Bowen has committed Australia to reduce emissions by 62 to 70 per cent by 2035. What does this even mean?
Climate Change Minister Chris Bowen announced on Thursday that Australia’s emissions reduction target for 2035 is 62 per cent to 70 per cent lower than in 2005. What does it all mean anyway?
What is the 2035 target being announced?
Australia is a signatory to the Paris Agreement, the 2015 United Nations treaty on climate change. All members of the Paris Agreement are required to submit their targets for how much they can reduce greenhouse gas emissions by 2035 before the next UN climate conference, COP30 in Brazil this November.
The world has already warmed 1.3 to 1.4 degrees above pre-industrial levels.Credit: Dion Georgopoulos
The goal of the Paris Agreement is to have global emissions peak and then rapidly fall, so that by mid-century the world achieves a balance between human-generated emissions and greenhouse removals by sinks. This equilibrium is also called “net zero”.
Signatories have agreed to pursue policies to keep the global average temperature rise this century well below 2 degrees above pre-industrial levels, and as close as possible to 1.5 degrees.
I’ve heard it called an NDC. What is that?
That stands for “nationally determined contribution”. This is the commitment that each country makes to reduce emissions under the United Nations Paris Agreement.

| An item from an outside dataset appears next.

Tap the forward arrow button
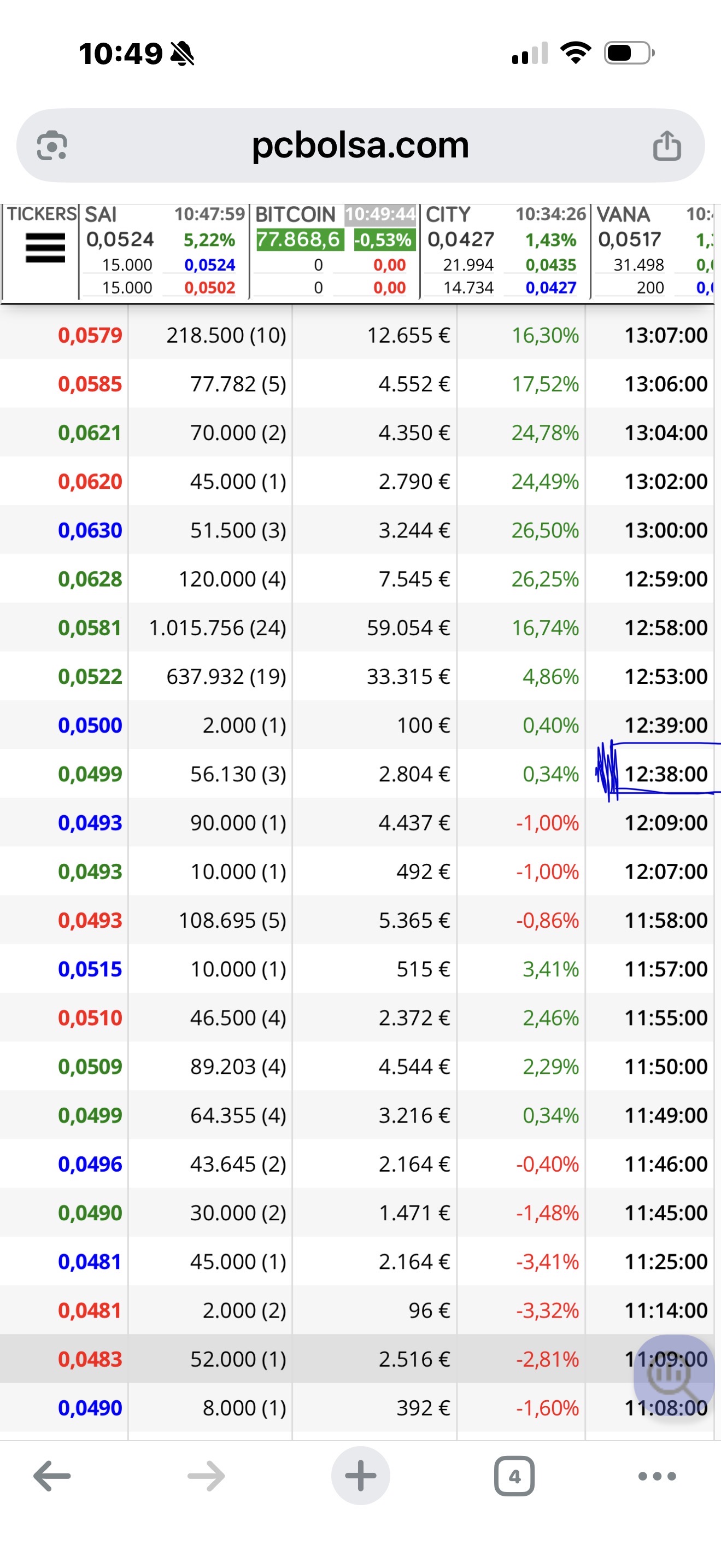Viewport: 721px width, 1568px height. pos(206,1476)
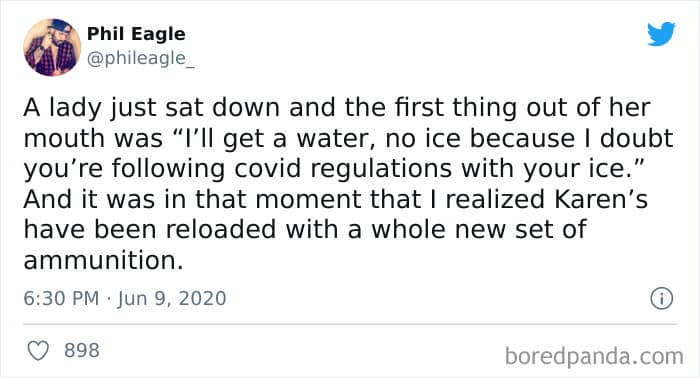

The earlier Kyoto Protocol was a top-down approach, with emission reductions imposed on participating countries. It failed because it exempted developing countries, which let emerging emitters China and India off the hook, and the United States withdrew due to economic concerns.
The Paris Agreement was intended to bring everyone into the tent, so it let countries determine their own reductions. The framework acknowledges it will take longer for developing countries to reach peak emissions and that cuts will be in the context of sustainable development and efforts to eradicate poverty.
Countries have to submit new or updated NDCs every five years, and each successive NDC is meant to ratchet up the ambition. Countries can also set more ambitious targets at any time.
Is everyone using 2005 levels?
No. But 2005 is a common baseline, used by Australia, New Zealand, Canada, China, India and Brazil, among others. The United States under the Biden administration also used 2005, though Donald Trump has now withdrawn the US from the pact.
Many developed economies are using an earlier baseline – the United Kingdom, Norway and Switzerland, for example, are reducing emissions relative to 1990 levels. A 1990 baseline is what was used in the Kyoto Protocol, so it makes it easier to compare over time.
Some countries are using later baselines – Japan’s emissions reductions are relative to 2013, and the United Arab Emirates on 2019 levels.
The Climate Action Tracker website – a joint project of Climate Analytics and NewClimate Institute – crunches the numbers so you can compare countries’ commitments on a like-for-like basis.
Why does Australia’s target matter when we are so small?
As the National Climate Risk Assessment released on Monday shows, Australia has a lot to lose from runaway climate change. The only chance we have is if the world acts to rapidly reduce emissions. Even with the US out of the Paris Agreement, the momentum in the rest of the world is critically important.
We have two ways to influence that. The first is through diplomatic pressure, which will only be effective if we have a credible, ambitious goal ourselves. While Australia is a small country, it is a major polluter on a per capita basis and that fact does not escape notice globally.
The second is by deliberately curbing our fossil fuel exports, which governments are reluctant to do. See the recent approval of the massive Woodside gas project in Western Australia, described as a “climate bomb” for its impact on global emissions. Because the gas will be exported, it won’t be included on Australia’s emissions ledger.
Climate Change Minister Chris Bowen announcing the National Climate Risk Assessment on Monday.Credit: Alex Ellinghausen
Is the Paris Agreement working?
2024 was the hottest year on record at 1.55 degrees above pre-industrial levels, but this was a single year. Scientists look at the long-term average and on that basis, the planet has already warmed 1.3 to 1.4 degrees. Australia has warmed 1.5 degrees.
Climate Action Tracker analysis shows that the collective commitments made so far under the Paris Agreement are not close to limiting warming to 1.5 or 2 degrees. That situation may improve somewhat once countries submit their 2035 targets.
We are on track for 3 degrees of warming by the end of this century. As catastrophic as that would be, the Paris Agreement has almost certainly spared us from a worse fate. When the treaty was inked in 2015, the world was on track for 4 degrees of warming. Changing the trajectory to 3 per cent from 4 per cent is a win.
Any more good news?
One of the most significant things that happened last year is that China’s emissions almost certainly peaked and are now falling. China is yet to submit its 2035 target.